Police kept a tight grip on roads leading to the village where the mosque is located, turning back many vehicles.

The rulings were only the third time in over 30 years that a death sentence had been given to a Bahraini citizen.

The seven defendants were tried behind closed doors on charges of premeditated murder of government employees,  charges which their lawyers  denied.

They have further divided a country whose Shia majority says it faces systematic discrimination, but whose Sunni leaders claim Iran is trying to extend its regional influence by manipulating its co-religionists.

Opposition leaders argue the protests in February and March were about demanding more political freedoms and a constitutional monarchy, and that the government is trying to caste it in a sectarian light.

“The sentence was appropriate,” Mohammad al-Ammadi, a Sunni lawmaker, citing what he saw as the extreme brutality of the killings. “This is the first time this happened in Bahrain.”

In his sermon, the cleric Sheikh Issa Qassim alluded to the growing rift in the country.

“If you wish to be assailed with problems, to lose all comfort … then allow the spirit of antagonism to take hold and spread in your country,” he said.

“This is a fire which may seem manageable at first, but is ultimately beyond control … and its consequences are always grave.”

In the aftermath of the protests, hundreds of people have been detained, and at least three have died in custody. Human rights groups say hundreds of people have been sacked from public sector jobs and that Bahraini forces have seized patients and health workers from hospitals where protesters had been treated.

The latter assertion figured in a rare, mild rebuke of Bahrain from the United States on the heels of the court ruling, which included life sentences for three other men.

“Security measures will not resolve the challenges faced by Bahrain,” Heide Bronke-Fulton, a spokesperson for the US state department, said via email.
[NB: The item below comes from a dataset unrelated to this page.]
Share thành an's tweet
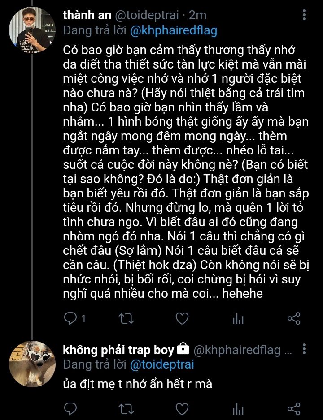The image size is (323, 420). [x=293, y=318]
“We are also extremely troubled by reports of ongoing human rights abuses and violations of medical neutrality in Bahrain. These actions only exacerbate frictions in Bahraini society.”
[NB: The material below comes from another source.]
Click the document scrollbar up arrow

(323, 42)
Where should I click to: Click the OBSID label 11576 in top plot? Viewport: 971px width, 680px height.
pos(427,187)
Germany urged Bahrain on Friday to rescind the death sentences.

“This draconian punishment impedes the process of rapprochement and reconciliation in Bahrain,” Andreas Peschke, a spokesperson for the German foreign ministers, said on Friday.

Solidarity protests

More than 200 Shia Muslims protested in Saudi Arabia’s oil-producing east on Friday in solidarity with fellow believers in nearby Bahrain, who are facing a rolling crackdown, two activists said.

The gatherings in the towns of Awwamiyah and Qatif on Friday defied a call by leading Shia clerics last week for an end to rallies in the conservative Gulf kingdom’s Eastern Province, in an apparent bow to government pressure.

Shia activists in the area have held weekly protests over the past two months without major clashes with police.

“There was a protest of over 200 people in Awwamiyah, with the same demands as previous weeks. Police were present but far from the protesters,” one activist in Awwamiya told the Reuters news agency by telephone.

The Sunni Muslim monarchy of Saudi Arabia, the world’s top oil exporter and a major US ally, does not tolerate any form of public dissent.

Saudi protesters have called for solidarity with Shia in the nearby Gulf island kingdom of Bahrain, where a fierce crackdown has continued since anti-government rallies, led mostly by Shia, were crushed there in March.

Bahrain’s uprising unnerved Saudi Arabia, which is connected to the Gulf island kingdom by a causeway. Saudi authorities sent in troops after Bahrain’s rulers called on Gulf neighbours to support its crackdown.

In the Pakistani city of Lahore, Shia Muslims held a protest on Friday against the death sentence ruling in Bahrain, carrying symbolic coffins in a show of support.

Bahrain’s prime minister ordered the head of the country’s civil service and other senior officials to review procedures for firing state employees, the state news agency said a week ago.